- Opening Delimiter -

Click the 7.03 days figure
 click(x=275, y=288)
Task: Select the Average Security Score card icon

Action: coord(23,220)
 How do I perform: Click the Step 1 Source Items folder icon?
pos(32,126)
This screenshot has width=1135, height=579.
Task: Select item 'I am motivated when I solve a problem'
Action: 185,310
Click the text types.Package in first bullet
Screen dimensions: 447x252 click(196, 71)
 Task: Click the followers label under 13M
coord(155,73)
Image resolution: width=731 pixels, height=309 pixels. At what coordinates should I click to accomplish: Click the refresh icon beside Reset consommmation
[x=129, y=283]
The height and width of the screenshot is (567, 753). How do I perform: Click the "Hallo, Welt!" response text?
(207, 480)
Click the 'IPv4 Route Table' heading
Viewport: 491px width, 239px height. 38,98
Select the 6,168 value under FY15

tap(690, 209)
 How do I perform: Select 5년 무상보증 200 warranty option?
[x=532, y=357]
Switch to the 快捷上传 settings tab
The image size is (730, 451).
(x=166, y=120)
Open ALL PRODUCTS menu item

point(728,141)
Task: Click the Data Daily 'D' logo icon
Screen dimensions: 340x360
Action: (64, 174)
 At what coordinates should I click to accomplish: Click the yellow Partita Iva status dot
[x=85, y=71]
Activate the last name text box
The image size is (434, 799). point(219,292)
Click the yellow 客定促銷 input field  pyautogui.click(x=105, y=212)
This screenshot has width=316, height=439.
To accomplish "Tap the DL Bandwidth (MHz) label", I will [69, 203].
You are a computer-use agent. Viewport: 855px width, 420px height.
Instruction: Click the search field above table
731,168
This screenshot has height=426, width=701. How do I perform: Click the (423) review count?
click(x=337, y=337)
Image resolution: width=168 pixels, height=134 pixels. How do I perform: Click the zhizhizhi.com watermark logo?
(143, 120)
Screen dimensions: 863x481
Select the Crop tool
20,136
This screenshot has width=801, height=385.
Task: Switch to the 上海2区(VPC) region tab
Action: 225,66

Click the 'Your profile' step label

- Closing Delimiter -

Work task
Each entry above is to be set down again in exactly the same words.

Solution
Click the 7.03 days figure
 click(x=275, y=288)
Task: Select the Average Security Score card icon

Action: coord(23,220)
 How do I perform: Click the Step 1 Source Items folder icon?
pos(32,126)
This screenshot has width=1135, height=579.
Task: Select item 'I am motivated when I solve a problem'
Action: 185,310
Click the text types.Package in first bullet
Screen dimensions: 447x252 click(196, 71)
 Task: Click the followers label under 13M
coord(155,73)
Image resolution: width=731 pixels, height=309 pixels. At what coordinates should I click to accomplish: Click the refresh icon beside Reset consommmation
[x=129, y=283]
The height and width of the screenshot is (567, 753). How do I perform: Click the "Hallo, Welt!" response text?
(207, 480)
Click the 'IPv4 Route Table' heading
Viewport: 491px width, 239px height. 38,98
Select the 6,168 value under FY15

tap(690, 209)
 How do I perform: Select 5년 무상보증 200 warranty option?
[x=532, y=357]
Switch to the 快捷上传 settings tab
The image size is (730, 451).
(x=166, y=120)
Open ALL PRODUCTS menu item

point(728,141)
Task: Click the Data Daily 'D' logo icon
Screen dimensions: 340x360
Action: (64, 174)
 At what coordinates should I click to accomplish: Click the yellow Partita Iva status dot
[x=85, y=71]
Activate the last name text box
The image size is (434, 799). point(219,292)
Click the yellow 客定促銷 input field  pyautogui.click(x=105, y=212)
This screenshot has width=316, height=439.
To accomplish "Tap the DL Bandwidth (MHz) label", I will [69, 203].
You are a computer-use agent. Viewport: 855px width, 420px height.
Instruction: Click the search field above table
731,168
This screenshot has height=426, width=701. How do I perform: Click the (423) review count?
click(x=337, y=337)
Image resolution: width=168 pixels, height=134 pixels. How do I perform: Click the zhizhizhi.com watermark logo?
(143, 120)
Screen dimensions: 863x481
Select the Crop tool
20,136
This screenshot has width=801, height=385.
Task: Switch to the 上海2区(VPC) region tab
Action: 225,66

Click the 'Your profile' step label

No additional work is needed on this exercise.